Parce qu’en temps de confinement, on ne parle que de ça, j’ai pensé qu’il serait aussi sympa de continuer notre séries de témoignages. Parce que la vie continue, et qu’il faut la faire continuer quoi qu’il arrive. Aujourd’hui c’est de grossesse extra-utérine qu’on parle. Laëtitia nous raconte comment elle a vécu la situation. Car pour elle ce fut un double choc. Je vous laisse découvrir son histoire…

“Tu sais, si t’as envie de dire quelque chose au monde, fais-le. Ne te soucie pas du regard des autres.”

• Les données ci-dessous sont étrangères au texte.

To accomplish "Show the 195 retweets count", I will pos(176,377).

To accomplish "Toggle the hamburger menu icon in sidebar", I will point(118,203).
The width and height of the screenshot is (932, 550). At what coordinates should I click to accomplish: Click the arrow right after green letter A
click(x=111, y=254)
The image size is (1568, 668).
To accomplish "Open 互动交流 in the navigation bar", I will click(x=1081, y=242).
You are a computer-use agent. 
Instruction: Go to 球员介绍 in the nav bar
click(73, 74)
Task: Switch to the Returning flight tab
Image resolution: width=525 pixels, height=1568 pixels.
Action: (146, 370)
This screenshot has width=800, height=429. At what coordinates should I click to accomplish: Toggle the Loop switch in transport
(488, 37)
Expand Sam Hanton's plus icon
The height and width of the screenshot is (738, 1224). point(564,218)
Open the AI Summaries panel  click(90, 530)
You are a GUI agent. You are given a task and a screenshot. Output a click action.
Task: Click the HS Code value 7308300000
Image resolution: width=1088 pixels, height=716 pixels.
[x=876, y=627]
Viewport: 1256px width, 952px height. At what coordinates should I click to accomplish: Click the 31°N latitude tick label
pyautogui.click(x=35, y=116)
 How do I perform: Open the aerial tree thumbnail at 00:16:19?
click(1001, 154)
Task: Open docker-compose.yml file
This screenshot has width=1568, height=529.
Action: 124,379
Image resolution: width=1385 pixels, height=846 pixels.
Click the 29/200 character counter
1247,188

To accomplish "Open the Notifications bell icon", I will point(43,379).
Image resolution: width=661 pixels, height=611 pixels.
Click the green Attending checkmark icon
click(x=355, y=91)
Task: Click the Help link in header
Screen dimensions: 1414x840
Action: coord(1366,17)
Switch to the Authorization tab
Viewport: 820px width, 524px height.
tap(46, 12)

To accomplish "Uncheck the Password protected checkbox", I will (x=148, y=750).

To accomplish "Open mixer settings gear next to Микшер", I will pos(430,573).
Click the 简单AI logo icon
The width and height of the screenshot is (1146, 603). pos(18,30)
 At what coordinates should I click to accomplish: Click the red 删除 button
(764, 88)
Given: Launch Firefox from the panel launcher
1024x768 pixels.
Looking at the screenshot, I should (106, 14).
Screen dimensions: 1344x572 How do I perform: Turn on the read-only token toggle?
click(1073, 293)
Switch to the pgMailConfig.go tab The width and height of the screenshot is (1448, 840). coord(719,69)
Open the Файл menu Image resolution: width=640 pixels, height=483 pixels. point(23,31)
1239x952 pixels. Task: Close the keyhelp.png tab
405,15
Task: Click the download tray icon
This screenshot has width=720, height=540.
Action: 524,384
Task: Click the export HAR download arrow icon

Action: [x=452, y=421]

Et bien, j’ai envie de vous parler de ce mois de septembre. Où mon âme, mon mental et mon corps ont été charcutés à vif.
Donc si vous ne voulez pas rentrer dans ma vie intime et mon univers passez votre chemin. Car je me mets complètement à nue.
Je venais d’apprendre cinq jours avant, que dans mon corps , un petit être poussait. Mais ce matin là, tout s’est brisé.
Cette douleur quand je me suis réveillée pour me préparer avant d’aller au boulot.
Je me suis dis que je suis forte, “c’est bon ça va aller, je suis pas une chochotte” mais bon j’ai quand même mal…
Puis ce truc, tu sais, cette sensation que quelque chose ne va pas. Et là, quand dans la voiture, tu hurles de douleur, les larmes ne font que de couler, j’ai vu cette femme dans sa voiture choquée et paniquée de me voir dans cet état.
C’est pas normal ce qui se passe… et dans ma tête, je  repense à cet article que j’ai lu il y a une ou deux semaines avant…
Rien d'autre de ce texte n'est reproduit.